» **ЦИТИРУЕМЫЙ ОТРЫВОК**
══════════════════════════════

Поскольку известно, что его сила не имеет себе равных, на нее всегда будут полагаться, и всегда можно будет с полной уверенностью думать, что она будет проявлять свое превосходство при отстаивании его авторитета и подтверждении каждой истины, которую он дал в откровении. Так что знаки высшей силы, ее сопровождающие, всегда были и всегда будут очевидным и надежным указателем божественного откровения, которым люди могут руководствоваться при рассмотрении богооткровенных религий, убеждаясь при этом, какую они должны принять как исходящую от Бога, хотя они ни в коей мере не обладают способностью определять точно, что превосходит силу любого сотворенного существа, а что нет или какие действия могут быть совершены только божественной силой, и никем иным, и требуют непосредственного участия руки Всемогущего.

Богооткровенные религии – для Локка это иудаизм и христианство, как религии Ветхого и Нового завета. В этих религиях Бог непосредственно диктует людям собственную волю, показывая все превосходство своего могущества над привычными порядками исторических событий.

И следовательно, мы видим, что именно этим наш Спаситель измеряет глубину неверия иудеев, говоря (Ин. 15, 24): «Если бы Я не сотворил между ними дел, каких никто другой не делал, то не имели бы греха; а теперь и видели, и возненавидели и Меня и Отца Моего», т. е. что они не могли не видеть силу и присутствие Бога в тех многих чудесах, которые он совершил и которые превосходили все, что сделал какой бы то ни было человек. Когда бог послал Моисея к сынам Израилевым сообщить им, что теперь, в соответствии со своим обещанием, он своей рукой выведет их из Египта, он дал ему знамения и подтверждения его миссии; весьма примечательно то, что сам Бог говорит об этих знамениях (Исх. 4, 8): «Если они не поверят тебе и не послушают голоса первого знамения (т. е. превращения Моисеева посоха в змея), то поверят голосу знамения другого» (т. е. когда его рука, положенная за пазуху, покроется проказой); далее Бог добавляет (Исх. 4, 9): «Если же не поверят и двум сим знамениям и не послушают голоса твоего, то возьми воды из реки и вылей на сушу; и вода, взятая из реки, сделается кровью на суше».

══════════════════════════════

» **ЗАДАНИЯ ПО ТЕКСТУ**
a) Какие религии Локк, согласно отрывку, считает богооткровенными?
b) Перепечатайте из отрывка всё от слов «Богооткровенные религии –» и до слов «порядками исторических событий.» включительно.
Записи для работы с отрывком не понадобятся.

» **ПРИВЕДЁННЫЕ ЗАПИСИ**
══════════════════════════════

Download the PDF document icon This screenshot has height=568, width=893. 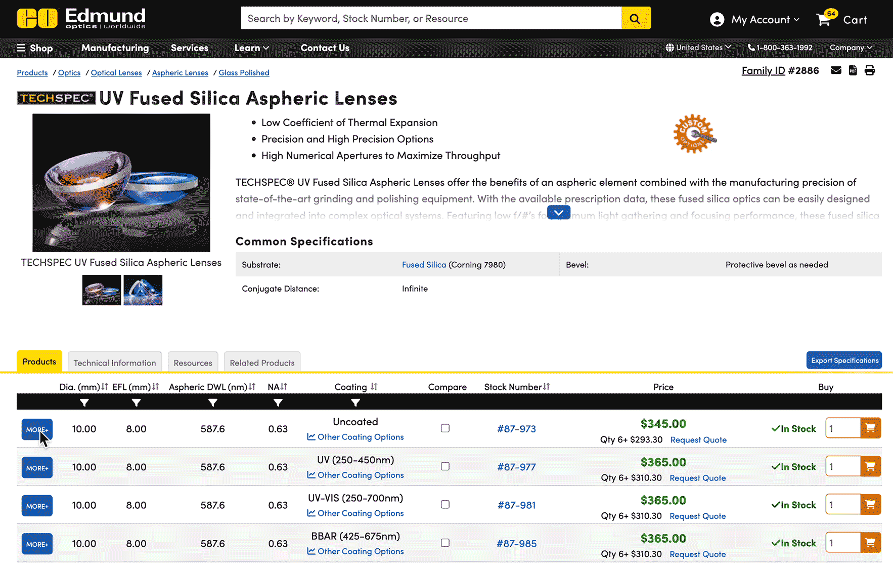click(x=853, y=70)
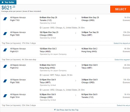
Task: Click airline logo beside Flight 7006
Action: (5, 81)
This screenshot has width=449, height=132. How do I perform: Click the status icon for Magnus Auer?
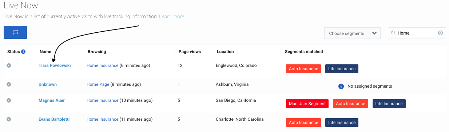9,100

══════════════════════════════

» **ОТВЕТЫ К ЗАДАНИЯМ**
a) Иудаизм и христианство, то есть религии Ветхого и Нового завета.

b)
Богооткровенные религии – для Локка это иудаизм и христианство, как религии Ветхого и Нового завета. В этих религиях Бог непосредственно диктует людям собственную волю, показывая все превосходство своего могущества над привычными порядками исторических событий.